*Data shown*.
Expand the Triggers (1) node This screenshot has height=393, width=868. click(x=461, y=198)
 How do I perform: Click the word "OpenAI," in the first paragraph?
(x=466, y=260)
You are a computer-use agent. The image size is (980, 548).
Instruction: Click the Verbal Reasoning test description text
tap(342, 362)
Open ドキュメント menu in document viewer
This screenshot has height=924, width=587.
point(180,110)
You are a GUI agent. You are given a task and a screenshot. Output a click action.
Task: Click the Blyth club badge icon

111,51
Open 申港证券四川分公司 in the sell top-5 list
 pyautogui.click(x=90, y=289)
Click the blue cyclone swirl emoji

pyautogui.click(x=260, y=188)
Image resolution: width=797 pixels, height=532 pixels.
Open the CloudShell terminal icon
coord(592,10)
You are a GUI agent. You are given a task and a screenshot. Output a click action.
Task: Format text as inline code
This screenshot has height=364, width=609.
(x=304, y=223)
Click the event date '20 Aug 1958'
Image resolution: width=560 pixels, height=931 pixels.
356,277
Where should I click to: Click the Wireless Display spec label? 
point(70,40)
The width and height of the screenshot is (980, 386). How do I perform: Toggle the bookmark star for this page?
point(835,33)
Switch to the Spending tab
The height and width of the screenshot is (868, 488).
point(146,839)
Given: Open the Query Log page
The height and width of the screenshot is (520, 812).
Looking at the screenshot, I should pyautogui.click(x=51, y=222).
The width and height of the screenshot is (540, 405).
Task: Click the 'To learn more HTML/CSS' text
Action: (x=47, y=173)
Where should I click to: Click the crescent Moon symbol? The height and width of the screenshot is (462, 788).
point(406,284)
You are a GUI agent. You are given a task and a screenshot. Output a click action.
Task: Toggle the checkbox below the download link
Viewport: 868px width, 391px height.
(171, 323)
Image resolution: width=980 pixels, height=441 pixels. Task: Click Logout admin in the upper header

*Task objective*. The whole of the data must be given back word for word.

*Output*.
Expand the Triggers (1) node This screenshot has height=393, width=868. click(x=461, y=198)
 How do I perform: Click the word "OpenAI," in the first paragraph?
(x=466, y=260)
You are a computer-use agent. The image size is (980, 548).
Instruction: Click the Verbal Reasoning test description text
tap(342, 362)
Open ドキュメント menu in document viewer
This screenshot has height=924, width=587.
point(180,110)
You are a GUI agent. You are given a task and a screenshot. Output a click action.
Task: Click the Blyth club badge icon

111,51
Open 申港证券四川分公司 in the sell top-5 list
 pyautogui.click(x=90, y=289)
Click the blue cyclone swirl emoji

pyautogui.click(x=260, y=188)
Image resolution: width=797 pixels, height=532 pixels.
Open the CloudShell terminal icon
coord(592,10)
You are a GUI agent. You are given a task and a screenshot. Output a click action.
Task: Format text as inline code
This screenshot has height=364, width=609.
(x=304, y=223)
Click the event date '20 Aug 1958'
Image resolution: width=560 pixels, height=931 pixels.
356,277
Where should I click to: Click the Wireless Display spec label? 
point(70,40)
The width and height of the screenshot is (980, 386). How do I perform: Toggle the bookmark star for this page?
point(835,33)
Switch to the Spending tab
The height and width of the screenshot is (868, 488).
point(146,839)
Given: Open the Query Log page
The height and width of the screenshot is (520, 812).
Looking at the screenshot, I should pyautogui.click(x=51, y=222).
The width and height of the screenshot is (540, 405).
Task: Click the 'To learn more HTML/CSS' text
Action: (x=47, y=173)
Where should I click to: Click the crescent Moon symbol? The height and width of the screenshot is (462, 788).
point(406,284)
You are a GUI agent. You are given a task and a screenshot. Output a click action.
Task: Toggle the checkbox below the download link
Viewport: 868px width, 391px height.
(171, 323)
Image resolution: width=980 pixels, height=441 pixels. Task: Click Logout admin in the upper header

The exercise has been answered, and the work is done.